Higgins, with whose words, felt the full impact of his chief’s fear. He walked around the building and got in his car and started toward the hospital again. He could tell Bogan that a man under great strain often mistranslates what he sees and hears, and Duff Bogan had certainly been under strain.
Thinking about it alone in bed, after Higgins had gone, Duff agreed that Higgins might be right. After all, they had watched the house. They had acted, when he’d assumed they were ignoring his story. It could have been a lily box, bright insect eggs, a falling branch. Or could it? In his mind’s eye, going over and over the scene, he could see the slots in the screw heads. Insect eggs didn’t have slots. He could tell them that. But they wouldn’t believe it. He could hardly believe it himself. Maybe it wasn’t true. The FBI didn’t believe it, and the FBI wasn’t dumb, so why should he?
With the last shreds of consciousness — of consciousness free of head-splitting pain — Duff answered himself: It was real and awful and growing worse because nobody would do anything about it. So he would have to do what he could, as soon as he was able to leave the hospital. He’d have to work alone.

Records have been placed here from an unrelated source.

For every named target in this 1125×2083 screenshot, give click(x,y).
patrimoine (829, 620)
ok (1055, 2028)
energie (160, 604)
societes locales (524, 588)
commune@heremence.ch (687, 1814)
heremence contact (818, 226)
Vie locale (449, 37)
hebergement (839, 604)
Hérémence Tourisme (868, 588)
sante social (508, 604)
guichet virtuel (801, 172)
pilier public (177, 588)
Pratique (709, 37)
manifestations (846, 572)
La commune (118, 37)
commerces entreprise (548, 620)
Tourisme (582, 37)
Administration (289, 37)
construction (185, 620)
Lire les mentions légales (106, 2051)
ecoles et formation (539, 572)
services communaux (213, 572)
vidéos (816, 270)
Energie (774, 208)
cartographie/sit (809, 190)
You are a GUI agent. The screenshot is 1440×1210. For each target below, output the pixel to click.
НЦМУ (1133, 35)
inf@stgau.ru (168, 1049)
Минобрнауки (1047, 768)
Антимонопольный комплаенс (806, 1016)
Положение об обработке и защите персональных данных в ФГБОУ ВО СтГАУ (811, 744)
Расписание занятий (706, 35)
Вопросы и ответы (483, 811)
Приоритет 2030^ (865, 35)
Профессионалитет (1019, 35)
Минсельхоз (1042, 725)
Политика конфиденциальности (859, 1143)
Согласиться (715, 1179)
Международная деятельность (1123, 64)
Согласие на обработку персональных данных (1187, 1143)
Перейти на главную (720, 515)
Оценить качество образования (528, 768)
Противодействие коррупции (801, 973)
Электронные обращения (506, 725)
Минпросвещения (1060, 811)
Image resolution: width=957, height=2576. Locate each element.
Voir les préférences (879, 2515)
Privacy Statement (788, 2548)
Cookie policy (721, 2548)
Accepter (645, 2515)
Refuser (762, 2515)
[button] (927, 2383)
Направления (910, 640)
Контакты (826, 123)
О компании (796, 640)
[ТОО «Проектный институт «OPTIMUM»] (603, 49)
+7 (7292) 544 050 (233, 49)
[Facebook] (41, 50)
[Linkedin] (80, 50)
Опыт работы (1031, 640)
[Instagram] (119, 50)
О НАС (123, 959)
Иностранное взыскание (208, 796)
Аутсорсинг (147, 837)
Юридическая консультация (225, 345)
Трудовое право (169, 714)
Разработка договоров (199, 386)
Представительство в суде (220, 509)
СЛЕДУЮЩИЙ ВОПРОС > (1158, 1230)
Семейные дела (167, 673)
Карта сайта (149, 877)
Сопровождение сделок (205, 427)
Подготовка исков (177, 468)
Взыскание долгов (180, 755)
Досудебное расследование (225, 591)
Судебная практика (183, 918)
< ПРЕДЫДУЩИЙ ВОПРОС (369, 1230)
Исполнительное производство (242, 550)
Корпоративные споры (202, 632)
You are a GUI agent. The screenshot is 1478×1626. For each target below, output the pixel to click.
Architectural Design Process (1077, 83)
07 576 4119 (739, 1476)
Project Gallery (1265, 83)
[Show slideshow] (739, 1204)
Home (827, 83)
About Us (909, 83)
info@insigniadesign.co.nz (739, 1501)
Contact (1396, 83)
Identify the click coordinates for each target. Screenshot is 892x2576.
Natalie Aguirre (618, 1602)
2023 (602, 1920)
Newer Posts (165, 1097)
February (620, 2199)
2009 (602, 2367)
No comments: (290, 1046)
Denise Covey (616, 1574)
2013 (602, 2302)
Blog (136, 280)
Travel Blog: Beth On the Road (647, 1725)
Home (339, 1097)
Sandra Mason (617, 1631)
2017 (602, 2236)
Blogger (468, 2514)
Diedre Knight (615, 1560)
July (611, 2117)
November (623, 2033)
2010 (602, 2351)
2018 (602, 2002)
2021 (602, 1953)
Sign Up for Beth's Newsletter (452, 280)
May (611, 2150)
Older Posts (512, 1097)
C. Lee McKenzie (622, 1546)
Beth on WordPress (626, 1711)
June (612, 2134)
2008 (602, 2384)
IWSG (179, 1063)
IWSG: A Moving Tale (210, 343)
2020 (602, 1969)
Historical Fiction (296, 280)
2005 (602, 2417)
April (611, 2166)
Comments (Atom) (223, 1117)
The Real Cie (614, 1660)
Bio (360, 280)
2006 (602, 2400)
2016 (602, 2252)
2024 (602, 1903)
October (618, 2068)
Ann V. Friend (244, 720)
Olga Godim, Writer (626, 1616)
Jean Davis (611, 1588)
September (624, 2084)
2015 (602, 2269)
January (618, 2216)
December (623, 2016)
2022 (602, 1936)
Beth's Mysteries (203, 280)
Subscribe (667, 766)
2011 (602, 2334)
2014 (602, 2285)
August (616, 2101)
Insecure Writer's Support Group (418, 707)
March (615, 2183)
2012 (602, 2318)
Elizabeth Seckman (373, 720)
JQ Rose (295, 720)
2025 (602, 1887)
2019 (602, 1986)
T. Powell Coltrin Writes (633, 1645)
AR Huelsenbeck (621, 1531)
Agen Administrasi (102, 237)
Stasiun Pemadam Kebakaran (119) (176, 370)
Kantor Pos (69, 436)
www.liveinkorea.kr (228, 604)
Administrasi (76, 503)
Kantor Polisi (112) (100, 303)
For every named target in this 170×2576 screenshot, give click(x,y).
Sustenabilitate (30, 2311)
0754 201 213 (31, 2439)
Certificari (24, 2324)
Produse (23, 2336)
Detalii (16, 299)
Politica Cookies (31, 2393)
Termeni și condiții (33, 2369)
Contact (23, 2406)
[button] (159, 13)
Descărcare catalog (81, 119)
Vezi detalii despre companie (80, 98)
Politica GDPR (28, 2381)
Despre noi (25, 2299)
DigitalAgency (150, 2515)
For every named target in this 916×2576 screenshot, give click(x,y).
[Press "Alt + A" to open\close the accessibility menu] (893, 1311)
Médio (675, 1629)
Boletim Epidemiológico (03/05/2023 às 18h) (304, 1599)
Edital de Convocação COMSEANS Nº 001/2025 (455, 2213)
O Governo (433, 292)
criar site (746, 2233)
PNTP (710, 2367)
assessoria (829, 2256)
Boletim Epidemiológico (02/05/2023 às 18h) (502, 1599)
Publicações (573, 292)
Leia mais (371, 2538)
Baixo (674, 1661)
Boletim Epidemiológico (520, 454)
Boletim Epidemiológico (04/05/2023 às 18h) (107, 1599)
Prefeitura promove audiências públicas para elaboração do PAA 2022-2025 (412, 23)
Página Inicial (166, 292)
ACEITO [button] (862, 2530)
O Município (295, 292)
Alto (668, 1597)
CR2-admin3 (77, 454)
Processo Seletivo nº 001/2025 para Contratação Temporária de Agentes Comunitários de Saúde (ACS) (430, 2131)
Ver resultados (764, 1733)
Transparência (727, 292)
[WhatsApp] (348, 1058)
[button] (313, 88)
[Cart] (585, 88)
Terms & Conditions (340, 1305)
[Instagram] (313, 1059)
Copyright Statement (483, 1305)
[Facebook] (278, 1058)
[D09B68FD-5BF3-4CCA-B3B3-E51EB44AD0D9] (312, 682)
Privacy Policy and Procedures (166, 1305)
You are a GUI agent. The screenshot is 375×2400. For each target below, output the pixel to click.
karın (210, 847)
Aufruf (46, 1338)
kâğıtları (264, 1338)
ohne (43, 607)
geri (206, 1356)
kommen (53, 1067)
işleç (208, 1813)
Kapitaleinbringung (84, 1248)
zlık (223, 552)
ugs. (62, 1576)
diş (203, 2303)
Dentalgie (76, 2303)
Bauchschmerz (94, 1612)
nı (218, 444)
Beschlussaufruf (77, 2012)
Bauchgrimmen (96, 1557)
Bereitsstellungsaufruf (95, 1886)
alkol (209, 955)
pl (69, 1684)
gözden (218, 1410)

It was only afterward, long afterward, that Duff could collate and define the moods and incidents that followed. At the time they seemed unrelated and inexplicable.
His head mended rapidly. The doctors were pleased. Duff explained to them with simulated hauteur that physicists had tough brains. He missed Thanksgiving at the Yates home, but not the meal, as Eleanor borrowed from a restaurant a portable foodwarmer and brought turkey with trimmings to the hospital. Three days later he was released, bandaged, but whole again.
Immediately upon his return he noticed a difference in the temper of the household.
Mrs. Yates seemed nervous and worried. The two younger children were cross and strained.
And Harry Ellings had been suffering from what he described as “attacks”; he stayed away from work twice. Eleanor showed the change most sharply if more subtly.
She was, if anything, lovelier than ever and seemed more aware of her attractiveness.
Miami’s best beauty parlors had vied for a chance to give her wavy, tawny hair its prettiest cut; they had taught her new uses of make-up. Stores in Miami and Miami Beach had supplied her, for the first time in her life, with a luxurious wardrobe. These gifts were, of course, donated for publicity — the traditional due of a Bowl Queen.